All nodes continuously report the following events when pinging each others' cluster LIFs:

[vifmgr: vifmgr.cluscheck.ctdpktloss:debug]: Continued packet loss when pinging from cluster lif node-01_clus-1 (node node-01) to cluster lif node-02_clus2 (node node-02).

[vifmgr: vifmgr.cluscheck.droppedall:alert]: Total packet loss when pinging from cluster lif node-01_clus-1 (node node-01) to cluster lif node-02_clus2 (node node-02).

With half cluster ping-cluster failing.
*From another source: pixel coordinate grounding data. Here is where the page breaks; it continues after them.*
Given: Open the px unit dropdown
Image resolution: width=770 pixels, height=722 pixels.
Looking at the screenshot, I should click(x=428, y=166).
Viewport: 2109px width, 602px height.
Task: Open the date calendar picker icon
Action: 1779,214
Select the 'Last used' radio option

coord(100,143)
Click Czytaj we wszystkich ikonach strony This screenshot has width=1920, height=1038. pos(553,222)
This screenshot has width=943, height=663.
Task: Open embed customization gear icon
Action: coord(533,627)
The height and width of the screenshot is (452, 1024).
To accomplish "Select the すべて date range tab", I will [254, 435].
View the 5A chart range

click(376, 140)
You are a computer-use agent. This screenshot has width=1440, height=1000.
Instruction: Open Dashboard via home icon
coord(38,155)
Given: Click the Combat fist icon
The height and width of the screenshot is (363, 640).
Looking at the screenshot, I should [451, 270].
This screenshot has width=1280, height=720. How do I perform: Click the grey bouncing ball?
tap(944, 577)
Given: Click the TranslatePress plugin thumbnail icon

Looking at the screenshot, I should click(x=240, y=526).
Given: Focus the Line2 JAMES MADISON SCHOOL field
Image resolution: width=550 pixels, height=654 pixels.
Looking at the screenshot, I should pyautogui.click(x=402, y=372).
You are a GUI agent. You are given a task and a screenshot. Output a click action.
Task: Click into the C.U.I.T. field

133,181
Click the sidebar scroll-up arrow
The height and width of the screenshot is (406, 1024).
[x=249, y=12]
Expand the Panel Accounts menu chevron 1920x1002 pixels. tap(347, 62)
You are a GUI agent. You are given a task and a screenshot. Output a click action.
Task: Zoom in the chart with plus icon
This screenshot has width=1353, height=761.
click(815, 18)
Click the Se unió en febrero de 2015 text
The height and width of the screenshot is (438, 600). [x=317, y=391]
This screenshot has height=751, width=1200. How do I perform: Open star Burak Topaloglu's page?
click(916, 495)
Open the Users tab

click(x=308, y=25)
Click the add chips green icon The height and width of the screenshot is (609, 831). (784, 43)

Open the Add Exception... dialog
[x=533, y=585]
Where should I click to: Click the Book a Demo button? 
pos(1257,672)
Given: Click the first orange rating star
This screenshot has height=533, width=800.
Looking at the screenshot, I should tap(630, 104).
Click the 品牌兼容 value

Example:

::*> cluster ping-cluster -node node-01 ... Basic connectivity succeeds on 14 path(s) Basic connectivity fails on 14 path(s) ... Larger than PMTU communication succeeds on 14 path(s) RPC status: 14 paths up, 0 paths down (tcp check) 14 paths up, 0 paths down (udp check)

Every time a cluster port connected to the switch 1 is reverted to a LIF for the switch 2:
- EMS reports messages similar to:

vifmgr: vifmgr.dbase.checkerror:alert]: VIFMgr experienced an error verifying cluster database consistency. Some LIFs might not be hosted properly as a result.

vifmgr: vifmgr.startup.failover.err:alert]: VIFMgr encountered errors during startup.

vifmgr reports messages similar to:

[kern_vifmgr:info:6537] rdb::qm:...:src/rdb/quorum/qm_states/inq/SecondaryState.cc:222 (thr_id:0x80c138500) SecondaryState::receivePoll Leaving quorum at 21170636s apparent starvation or RPC failure at sender 1003. Sender expected VS_Unknown, actual WS_QuorumMember.

mgwd reports messages similar to:

[kern_mgwd:info:2343] A [src/rdb/quorum/qm_states/inq/SecondaryState.cc 217 (0x823d60300)]: receivePoll: Leaving quorum at 9068946s apparent starvation or RPC failure at sender 1003. Sender expected VS_Unknown, actual WS_QuorumMember.

[kern_mgwd:info:2343] A [src/rdb/cluster_events.cc 88 (0x823d60300)]: Report: Cluster event: node-event, epoch 31, site 1004 [apparent starvation detected in voting protocol].

[kern_mgwd:info:2325] W [src/rdb/TM.cc 3923 (0x821377f00)]: _coord_commit: TM 1003: Transaction TID <31,277502,277502> commit failed: UNIT_OFFLINE; declaring unstable quorum in epoch 31.  Total participating sites: 3, number of sites committed: 3, epsilon commit: true

[kern_mgwd:info:2325] rdb::TM:Mon Nov 06 11:06:47 2023:src/rdb/TM.cc:3933 (thr_id:0x821377f00) TM 1003: Transaction TID <31,277502,277502> commit failed: UNIT_OFFLINE; declaring unstable quorum in epoch 31.  Total participating sites: 3, number of sites committed: 3, epsilon commit: true

The issue remains, regardless the ISL is enabled or not (to isolate the traffic on each switch).